TEKS YANG DITAMPILKAN>

★ ★ ★

Merah dan kuning menciptakan kontras visual: terang, mencolok, menarik perhatian. Namun frasa ngisep sari justru bicara tentang proses dalam, diam, dan tersembunyi menyerap esensi, bukan permukaan. Di sinilah daya tariknya Warna mencolok di luar (merah-kuning), tapi tindakan tersembunyi di dalam (mengambil sari). Ini menggambarkan dualitas kehidupan masyarakat Jawa: antara lahiriah dan batiniah, antara tampilan dan esensi.

Kesimpulannya:

Warna merah dan kuning pada Umbul-umbul Podang Ngisep Sari dipilih bukan sekadar karena indah atau mencolok, tapi karena:

  1. Merah melambangkan keberanian dan energi lahiriah.
  2. Kuning melambangkan kecerdasan, kemuliaan, dan esensi batiniah.
  3. Kombinasi keduanya mencerminkan filosofi hidup masyarakat Gunungkidul: tampil sederhana dan bersahaja, tapi menyerap sari kehidupan secara bijak dan mendalam.

★ ★ ★

MATERI YANG DISEDIAKAN>

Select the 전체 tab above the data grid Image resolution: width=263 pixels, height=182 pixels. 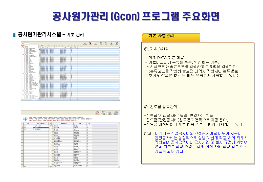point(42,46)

★ ★ ★

TUGAS YANG DIBERIKAN>
Tolong jelaskan, menurut teks tentang Umbul-umbul Podang Ngisep Sari, alasan warna merah dan kuning dipilih untuk umbul-umbul itu dalam satu sampai tiga kalimat.

JAWABAN LATIHAN>
Warna merah dan kuning dipilih bukan sekadar karena indah atau mencolok, tetapi karena merah melambangkan keberanian dan energi lahiriah, sedangkan kuning melambangkan kecerdasan, kemuliaan, dan esensi batiniah. Kombinasi keduanya mencerminkan filosofi hidup masyarakat Gunungkidul: tampil sederhana dan bersahaja, tetapi menyerap sari kehidupan secara bijak dan mendalam.